Write the next part of the passage on WhatsApp's early history, starting right after its final sentence.

*** Opening of Text block ***

In January 2009, Koum bought an iPhone and realized that the then seven-month-old App Store was about to spawn a whole new industry of apps. He visited his friend Alex Fishman, and they talked for hours about Koum's idea for an app. Koum almost immediately chose the name WhatsApp because it sounded like "what's up". A week later, on his 33rd birthday, he incorporated WhatsApp Inc. in California.

WhatsApp was initially unpopular, but its fortunes began to turn after Apple added push notification ability to apps in June 2009. Koum changed WhatsApp to "ping" users when they received a message, and soon afterward he and Fishman's Russian-speaking friends in the area began to use WhatsApp as a messaging tool, in place of SMS. The app gained a large user base, and Koum convinced Acton, then unemployed, to join the company. Koum granted Acton co-founder status after Acton managed to bring in $250,000 in seed funding.

*** Close of Text block ***
*** Opening of Dataset records ***

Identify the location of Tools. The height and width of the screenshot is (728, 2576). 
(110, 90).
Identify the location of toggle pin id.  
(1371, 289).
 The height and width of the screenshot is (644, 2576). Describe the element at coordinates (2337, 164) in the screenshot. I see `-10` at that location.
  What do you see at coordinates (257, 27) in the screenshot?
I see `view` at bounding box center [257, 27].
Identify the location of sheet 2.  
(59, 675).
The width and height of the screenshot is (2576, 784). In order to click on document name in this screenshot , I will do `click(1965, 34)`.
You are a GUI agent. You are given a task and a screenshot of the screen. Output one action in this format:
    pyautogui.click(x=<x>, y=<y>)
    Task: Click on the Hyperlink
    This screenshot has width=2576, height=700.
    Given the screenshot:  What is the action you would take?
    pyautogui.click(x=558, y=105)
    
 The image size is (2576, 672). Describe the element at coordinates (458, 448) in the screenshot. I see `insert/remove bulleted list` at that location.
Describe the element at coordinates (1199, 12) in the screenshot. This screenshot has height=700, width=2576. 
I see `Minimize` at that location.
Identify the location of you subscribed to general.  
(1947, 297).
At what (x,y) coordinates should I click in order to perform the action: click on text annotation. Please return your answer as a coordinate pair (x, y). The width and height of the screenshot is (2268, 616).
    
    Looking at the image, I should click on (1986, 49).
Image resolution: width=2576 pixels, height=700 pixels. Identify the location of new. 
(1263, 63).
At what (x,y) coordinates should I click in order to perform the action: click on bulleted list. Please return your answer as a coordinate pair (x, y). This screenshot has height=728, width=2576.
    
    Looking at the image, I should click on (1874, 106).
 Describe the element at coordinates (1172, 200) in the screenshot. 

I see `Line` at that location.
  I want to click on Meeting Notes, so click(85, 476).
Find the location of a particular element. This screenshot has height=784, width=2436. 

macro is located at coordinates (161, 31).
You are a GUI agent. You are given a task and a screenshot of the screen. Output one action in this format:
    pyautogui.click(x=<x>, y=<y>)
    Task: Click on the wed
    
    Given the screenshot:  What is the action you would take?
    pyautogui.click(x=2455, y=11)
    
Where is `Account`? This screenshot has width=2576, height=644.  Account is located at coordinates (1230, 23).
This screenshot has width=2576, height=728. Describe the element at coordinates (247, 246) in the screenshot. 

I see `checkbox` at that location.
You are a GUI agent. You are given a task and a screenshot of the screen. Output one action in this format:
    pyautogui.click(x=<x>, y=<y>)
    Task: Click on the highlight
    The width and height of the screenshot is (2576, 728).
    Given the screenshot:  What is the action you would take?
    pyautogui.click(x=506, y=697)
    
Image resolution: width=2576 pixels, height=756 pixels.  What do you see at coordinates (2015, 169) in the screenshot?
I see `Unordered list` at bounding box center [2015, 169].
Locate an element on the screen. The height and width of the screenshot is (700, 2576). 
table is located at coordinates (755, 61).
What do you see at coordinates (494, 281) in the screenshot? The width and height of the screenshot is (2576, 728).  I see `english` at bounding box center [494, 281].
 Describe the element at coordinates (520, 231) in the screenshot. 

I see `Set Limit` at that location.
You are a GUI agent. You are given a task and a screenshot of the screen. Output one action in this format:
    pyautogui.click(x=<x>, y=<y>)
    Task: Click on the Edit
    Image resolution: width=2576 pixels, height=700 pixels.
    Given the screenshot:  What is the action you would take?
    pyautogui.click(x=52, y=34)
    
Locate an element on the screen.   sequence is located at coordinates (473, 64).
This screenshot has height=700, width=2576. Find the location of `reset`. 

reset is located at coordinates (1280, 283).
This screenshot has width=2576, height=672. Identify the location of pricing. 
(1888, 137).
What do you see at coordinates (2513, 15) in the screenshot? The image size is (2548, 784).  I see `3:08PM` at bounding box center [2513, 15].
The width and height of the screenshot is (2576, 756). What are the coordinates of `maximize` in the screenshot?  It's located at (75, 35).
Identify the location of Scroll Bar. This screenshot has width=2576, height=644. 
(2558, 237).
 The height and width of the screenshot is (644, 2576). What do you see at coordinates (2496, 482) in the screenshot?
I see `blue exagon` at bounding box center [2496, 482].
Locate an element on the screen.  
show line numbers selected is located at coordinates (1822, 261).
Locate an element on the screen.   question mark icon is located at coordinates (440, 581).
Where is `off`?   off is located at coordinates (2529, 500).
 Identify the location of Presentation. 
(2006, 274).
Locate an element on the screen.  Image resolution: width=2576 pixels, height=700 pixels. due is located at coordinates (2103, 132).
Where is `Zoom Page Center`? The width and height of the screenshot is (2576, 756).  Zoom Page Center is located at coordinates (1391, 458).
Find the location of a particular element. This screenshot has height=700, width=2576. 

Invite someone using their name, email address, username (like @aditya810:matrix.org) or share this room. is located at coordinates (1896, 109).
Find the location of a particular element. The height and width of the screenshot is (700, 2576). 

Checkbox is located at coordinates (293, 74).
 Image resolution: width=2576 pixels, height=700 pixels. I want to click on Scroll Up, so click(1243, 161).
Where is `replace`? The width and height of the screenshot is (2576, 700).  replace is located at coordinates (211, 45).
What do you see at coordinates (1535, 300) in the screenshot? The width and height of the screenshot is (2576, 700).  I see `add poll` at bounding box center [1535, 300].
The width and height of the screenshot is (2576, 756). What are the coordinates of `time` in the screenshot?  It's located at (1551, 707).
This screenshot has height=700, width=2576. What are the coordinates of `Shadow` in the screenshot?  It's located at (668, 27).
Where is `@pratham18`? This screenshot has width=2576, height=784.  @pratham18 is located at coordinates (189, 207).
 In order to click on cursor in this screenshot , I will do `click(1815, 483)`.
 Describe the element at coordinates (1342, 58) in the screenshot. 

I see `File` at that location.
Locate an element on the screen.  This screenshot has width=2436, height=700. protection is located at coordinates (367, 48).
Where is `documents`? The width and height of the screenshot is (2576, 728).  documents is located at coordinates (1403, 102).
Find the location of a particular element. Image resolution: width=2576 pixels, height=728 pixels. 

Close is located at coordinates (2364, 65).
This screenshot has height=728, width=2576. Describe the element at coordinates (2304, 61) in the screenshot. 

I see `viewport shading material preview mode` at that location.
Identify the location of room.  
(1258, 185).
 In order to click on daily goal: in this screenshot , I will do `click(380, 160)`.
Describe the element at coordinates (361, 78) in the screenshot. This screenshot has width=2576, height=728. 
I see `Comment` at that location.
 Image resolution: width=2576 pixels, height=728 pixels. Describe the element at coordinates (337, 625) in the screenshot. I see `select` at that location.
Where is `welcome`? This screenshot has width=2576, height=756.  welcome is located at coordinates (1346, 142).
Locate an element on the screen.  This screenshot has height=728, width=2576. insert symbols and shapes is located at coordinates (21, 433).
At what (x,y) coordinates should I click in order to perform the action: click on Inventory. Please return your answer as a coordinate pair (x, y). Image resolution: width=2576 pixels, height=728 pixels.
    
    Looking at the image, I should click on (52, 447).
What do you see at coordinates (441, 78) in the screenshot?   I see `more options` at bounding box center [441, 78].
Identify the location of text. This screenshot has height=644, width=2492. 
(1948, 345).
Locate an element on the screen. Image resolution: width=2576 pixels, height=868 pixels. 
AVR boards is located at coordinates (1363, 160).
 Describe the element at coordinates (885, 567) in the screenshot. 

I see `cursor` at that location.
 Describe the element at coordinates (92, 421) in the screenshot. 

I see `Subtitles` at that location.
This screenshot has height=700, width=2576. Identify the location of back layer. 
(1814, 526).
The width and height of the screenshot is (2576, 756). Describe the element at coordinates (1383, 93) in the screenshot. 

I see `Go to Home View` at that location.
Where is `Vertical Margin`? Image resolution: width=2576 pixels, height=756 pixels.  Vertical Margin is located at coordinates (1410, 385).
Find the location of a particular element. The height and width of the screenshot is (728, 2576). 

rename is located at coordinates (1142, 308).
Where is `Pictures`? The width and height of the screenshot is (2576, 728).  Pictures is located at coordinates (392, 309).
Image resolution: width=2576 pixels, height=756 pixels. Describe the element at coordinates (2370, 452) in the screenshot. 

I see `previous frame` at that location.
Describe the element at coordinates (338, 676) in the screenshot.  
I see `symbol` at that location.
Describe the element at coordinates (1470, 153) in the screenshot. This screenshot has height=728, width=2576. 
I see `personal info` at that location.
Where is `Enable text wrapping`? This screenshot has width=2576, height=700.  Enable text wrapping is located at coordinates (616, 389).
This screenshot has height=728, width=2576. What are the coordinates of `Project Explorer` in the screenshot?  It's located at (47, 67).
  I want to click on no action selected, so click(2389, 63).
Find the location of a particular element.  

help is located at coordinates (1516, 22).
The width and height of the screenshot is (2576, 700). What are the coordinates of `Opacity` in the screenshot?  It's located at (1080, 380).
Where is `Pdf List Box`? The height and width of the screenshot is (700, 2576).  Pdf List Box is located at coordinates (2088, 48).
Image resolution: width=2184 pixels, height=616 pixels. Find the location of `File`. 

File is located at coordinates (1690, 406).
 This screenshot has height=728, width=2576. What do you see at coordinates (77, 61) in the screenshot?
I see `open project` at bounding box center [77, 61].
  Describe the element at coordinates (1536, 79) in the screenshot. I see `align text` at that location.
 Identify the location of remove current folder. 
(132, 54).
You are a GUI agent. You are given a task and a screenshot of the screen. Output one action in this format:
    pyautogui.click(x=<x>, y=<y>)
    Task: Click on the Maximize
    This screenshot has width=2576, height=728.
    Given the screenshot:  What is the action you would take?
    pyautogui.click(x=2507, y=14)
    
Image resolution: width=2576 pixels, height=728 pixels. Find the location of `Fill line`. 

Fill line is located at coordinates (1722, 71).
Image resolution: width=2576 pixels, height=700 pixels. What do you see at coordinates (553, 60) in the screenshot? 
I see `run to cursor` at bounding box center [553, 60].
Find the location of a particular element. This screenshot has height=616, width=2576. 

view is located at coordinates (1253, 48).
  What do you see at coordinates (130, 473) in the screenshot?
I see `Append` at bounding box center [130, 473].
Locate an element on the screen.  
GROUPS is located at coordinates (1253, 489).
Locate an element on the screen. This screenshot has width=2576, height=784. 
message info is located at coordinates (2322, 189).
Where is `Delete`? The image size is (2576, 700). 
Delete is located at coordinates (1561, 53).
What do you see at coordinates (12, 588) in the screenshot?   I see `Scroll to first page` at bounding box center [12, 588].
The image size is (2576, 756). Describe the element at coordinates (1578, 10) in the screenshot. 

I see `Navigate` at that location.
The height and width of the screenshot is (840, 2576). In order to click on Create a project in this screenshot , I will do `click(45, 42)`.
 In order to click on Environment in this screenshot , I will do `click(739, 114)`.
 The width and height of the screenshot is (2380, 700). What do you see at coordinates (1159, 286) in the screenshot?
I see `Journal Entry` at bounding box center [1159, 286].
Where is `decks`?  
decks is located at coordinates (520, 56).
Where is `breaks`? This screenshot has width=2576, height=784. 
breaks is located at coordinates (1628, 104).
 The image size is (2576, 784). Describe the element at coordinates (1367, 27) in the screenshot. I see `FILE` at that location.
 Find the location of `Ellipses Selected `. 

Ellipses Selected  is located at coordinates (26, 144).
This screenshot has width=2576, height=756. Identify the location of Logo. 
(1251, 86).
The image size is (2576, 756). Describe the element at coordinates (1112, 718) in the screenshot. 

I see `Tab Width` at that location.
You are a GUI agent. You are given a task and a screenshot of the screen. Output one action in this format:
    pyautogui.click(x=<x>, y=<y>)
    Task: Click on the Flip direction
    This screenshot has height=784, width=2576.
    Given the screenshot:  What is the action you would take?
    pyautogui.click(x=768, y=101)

*** Close of Dataset records ***

◆ Task response:
On February 9, 2014, Zuckerberg asked Koum to have dinner at his home, and formally proposed Koum a deal to join the Facebook board. Ten days later Facebook announced that it was acquiring WhatsApp for US$19 billion. Over the first half of 2016, Koum sold more than $2.4 billion worth of Facebook stock, which was about half of his total holdings.

In April 2018, Koum announced that he was leaving WhatsApp and stepping down from Facebook's board of directors due to disputes with Facebook. It was originally thought that by leaving he was forfeiting his unvested stock, worth almost $1 billion. However, several months later it was discovered that he was still formally employed by Facebook, earning a reported $450 million in stock from the company through a method called "rest and vest".

==Philanthropic and political activity==
To support relief efforts during the 2022 Russian invasion of Ukraine, Koum donated $17 million to the European Jewish Association and $10.6 million to the Federation of Jewish Communities of the CIS.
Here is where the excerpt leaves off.